_WORK TO COMPLETE_.
Please take the lines from the one holding "نمودارسازمانی (813, 413)" through the one holding "سیستم جامع دانشگاهی گلستان (799, 2462)" in the data below and copy them exactly.
===
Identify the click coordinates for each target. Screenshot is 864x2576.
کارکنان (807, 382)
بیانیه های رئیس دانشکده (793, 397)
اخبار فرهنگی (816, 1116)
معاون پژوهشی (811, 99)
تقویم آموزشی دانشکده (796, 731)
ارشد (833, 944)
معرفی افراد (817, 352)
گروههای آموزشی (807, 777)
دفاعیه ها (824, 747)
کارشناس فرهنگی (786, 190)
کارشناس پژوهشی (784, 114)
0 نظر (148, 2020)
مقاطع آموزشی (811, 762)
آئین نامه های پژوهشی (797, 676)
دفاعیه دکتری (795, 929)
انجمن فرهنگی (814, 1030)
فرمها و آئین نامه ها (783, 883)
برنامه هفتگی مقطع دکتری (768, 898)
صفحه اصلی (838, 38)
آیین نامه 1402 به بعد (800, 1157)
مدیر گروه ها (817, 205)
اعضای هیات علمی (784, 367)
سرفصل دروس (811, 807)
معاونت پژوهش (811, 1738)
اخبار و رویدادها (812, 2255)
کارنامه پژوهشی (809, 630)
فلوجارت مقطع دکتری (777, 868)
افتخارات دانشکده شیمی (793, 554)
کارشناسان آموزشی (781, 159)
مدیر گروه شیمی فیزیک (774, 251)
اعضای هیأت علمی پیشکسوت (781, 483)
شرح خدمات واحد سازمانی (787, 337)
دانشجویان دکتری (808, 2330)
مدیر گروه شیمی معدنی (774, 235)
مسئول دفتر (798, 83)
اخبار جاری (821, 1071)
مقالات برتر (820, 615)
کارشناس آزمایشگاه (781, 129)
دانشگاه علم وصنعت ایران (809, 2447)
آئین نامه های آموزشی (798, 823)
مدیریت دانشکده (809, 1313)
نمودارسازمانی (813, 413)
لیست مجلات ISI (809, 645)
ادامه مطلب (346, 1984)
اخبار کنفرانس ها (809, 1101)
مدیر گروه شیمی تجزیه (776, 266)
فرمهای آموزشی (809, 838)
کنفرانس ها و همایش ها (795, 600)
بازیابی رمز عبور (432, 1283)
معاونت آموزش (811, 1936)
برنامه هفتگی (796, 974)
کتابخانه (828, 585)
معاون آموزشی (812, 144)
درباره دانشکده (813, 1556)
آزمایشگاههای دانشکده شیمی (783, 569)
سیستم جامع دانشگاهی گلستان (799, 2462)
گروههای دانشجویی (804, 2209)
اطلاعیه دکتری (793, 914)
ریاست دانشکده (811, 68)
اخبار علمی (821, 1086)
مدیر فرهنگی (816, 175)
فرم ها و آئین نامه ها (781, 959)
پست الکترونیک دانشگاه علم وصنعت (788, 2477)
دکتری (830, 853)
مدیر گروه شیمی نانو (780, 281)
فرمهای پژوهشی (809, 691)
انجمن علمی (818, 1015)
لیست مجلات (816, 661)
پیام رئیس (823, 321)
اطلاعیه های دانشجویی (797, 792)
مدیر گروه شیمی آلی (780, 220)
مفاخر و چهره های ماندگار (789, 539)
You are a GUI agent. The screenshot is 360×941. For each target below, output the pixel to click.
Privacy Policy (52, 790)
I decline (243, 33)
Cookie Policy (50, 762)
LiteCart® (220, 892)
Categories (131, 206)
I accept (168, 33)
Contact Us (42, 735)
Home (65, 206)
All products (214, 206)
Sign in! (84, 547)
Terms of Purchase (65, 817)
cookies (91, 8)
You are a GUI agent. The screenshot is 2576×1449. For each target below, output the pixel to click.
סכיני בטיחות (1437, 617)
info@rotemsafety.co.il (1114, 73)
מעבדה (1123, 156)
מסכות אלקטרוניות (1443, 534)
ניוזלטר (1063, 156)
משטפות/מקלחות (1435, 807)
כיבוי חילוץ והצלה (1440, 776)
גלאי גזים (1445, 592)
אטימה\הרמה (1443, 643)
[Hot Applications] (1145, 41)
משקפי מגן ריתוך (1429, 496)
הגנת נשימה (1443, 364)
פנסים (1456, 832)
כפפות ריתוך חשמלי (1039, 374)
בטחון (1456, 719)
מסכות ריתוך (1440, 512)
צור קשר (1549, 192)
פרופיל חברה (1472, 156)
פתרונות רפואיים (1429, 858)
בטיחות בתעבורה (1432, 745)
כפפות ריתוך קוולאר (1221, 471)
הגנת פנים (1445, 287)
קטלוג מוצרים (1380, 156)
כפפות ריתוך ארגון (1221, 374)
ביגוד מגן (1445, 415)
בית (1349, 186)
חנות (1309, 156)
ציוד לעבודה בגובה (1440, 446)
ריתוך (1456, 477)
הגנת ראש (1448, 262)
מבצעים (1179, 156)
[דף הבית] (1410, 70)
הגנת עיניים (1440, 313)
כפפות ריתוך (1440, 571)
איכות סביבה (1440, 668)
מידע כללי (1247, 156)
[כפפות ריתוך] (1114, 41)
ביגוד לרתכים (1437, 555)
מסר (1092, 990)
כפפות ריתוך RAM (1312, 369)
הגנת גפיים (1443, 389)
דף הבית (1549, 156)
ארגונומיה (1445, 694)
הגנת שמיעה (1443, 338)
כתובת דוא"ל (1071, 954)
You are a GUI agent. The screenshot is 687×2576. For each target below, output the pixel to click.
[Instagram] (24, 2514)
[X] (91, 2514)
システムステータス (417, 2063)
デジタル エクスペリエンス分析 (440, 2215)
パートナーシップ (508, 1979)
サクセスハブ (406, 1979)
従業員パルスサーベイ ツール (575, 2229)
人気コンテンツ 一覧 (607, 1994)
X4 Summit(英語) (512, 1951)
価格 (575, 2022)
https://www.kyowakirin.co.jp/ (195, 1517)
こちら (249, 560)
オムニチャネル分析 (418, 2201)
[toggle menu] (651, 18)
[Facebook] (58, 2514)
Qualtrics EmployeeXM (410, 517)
===
_YOUR RESPONSE_.
نمودارسازمانی (813, 413)
لیست مجلات ISI (809, 645)
ادامه مطلب (346, 1984)
اخبار کنفرانس ها (809, 1101)
مدیر گروه شیمی تجزیه (776, 266)
فرمهای آموزشی (809, 838)
کنفرانس ها و همایش ها (795, 600)
بازیابی رمز عبور (432, 1283)
معاونت آموزش (811, 1936)
برنامه هفتگی (796, 974)
کتابخانه (828, 585)
معاون آموزشی (812, 144)
درباره دانشکده (813, 1556)
آزمایشگاههای دانشکده شیمی (783, 569)
سیستم جامع دانشگاهی گلستان (799, 2462)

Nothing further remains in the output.